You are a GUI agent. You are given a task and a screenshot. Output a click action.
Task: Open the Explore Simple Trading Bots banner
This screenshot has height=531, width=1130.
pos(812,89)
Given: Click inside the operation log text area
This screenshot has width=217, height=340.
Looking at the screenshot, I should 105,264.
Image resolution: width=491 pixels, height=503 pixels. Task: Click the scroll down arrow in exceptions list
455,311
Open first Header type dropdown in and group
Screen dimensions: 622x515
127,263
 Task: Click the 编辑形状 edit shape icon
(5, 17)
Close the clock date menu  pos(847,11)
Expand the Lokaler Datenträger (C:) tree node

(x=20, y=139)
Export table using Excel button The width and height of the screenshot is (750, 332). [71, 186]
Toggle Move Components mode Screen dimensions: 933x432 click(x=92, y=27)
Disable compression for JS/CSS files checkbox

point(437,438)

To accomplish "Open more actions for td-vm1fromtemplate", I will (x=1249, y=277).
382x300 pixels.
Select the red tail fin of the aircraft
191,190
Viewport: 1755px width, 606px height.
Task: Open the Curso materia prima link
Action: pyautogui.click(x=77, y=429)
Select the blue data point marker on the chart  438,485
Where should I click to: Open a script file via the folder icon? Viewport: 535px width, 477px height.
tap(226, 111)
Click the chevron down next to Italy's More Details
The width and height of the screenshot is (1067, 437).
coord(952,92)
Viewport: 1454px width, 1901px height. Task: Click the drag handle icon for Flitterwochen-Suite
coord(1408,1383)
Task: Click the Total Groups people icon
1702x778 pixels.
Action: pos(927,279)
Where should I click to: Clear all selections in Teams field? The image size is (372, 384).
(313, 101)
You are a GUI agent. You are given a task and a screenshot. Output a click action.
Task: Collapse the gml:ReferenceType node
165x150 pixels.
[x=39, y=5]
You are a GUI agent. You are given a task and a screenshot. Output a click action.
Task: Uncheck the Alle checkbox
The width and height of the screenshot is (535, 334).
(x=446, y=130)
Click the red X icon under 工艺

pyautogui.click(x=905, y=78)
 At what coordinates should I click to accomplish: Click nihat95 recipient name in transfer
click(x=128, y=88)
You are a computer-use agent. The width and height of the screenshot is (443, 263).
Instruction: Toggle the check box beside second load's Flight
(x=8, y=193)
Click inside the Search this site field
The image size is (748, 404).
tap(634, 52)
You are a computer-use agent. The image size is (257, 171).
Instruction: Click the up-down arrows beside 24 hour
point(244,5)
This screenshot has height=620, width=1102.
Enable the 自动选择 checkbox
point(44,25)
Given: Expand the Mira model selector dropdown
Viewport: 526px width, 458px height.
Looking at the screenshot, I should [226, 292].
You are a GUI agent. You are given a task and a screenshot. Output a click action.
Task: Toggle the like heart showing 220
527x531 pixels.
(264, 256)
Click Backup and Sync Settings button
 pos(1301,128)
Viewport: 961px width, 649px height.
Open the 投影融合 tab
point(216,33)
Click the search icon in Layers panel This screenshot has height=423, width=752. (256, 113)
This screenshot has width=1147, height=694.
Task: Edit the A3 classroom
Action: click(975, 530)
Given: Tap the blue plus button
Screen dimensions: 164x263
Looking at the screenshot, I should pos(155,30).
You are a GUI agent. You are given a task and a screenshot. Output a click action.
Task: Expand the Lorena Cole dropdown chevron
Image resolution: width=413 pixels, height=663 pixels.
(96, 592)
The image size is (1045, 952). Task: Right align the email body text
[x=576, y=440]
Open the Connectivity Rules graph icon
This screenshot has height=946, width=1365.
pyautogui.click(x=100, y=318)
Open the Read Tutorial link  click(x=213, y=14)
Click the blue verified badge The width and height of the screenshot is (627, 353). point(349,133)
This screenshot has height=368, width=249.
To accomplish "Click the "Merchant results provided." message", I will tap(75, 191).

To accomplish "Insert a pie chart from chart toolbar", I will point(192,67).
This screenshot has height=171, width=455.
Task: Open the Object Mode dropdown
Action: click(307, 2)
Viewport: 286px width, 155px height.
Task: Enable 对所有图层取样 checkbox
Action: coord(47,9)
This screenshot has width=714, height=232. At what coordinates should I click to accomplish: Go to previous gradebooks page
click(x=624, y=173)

********************

WORK REQUIRED: Repeat the lines of the listing above from the one containing "Click Backup and Sync Settings button" through the one containing "point(216,33)", word for word.

WRITTEN ANSWER:
Click Backup and Sync Settings button
 pos(1301,128)
Viewport: 961px width, 649px height.
Open the 投影融合 tab
point(216,33)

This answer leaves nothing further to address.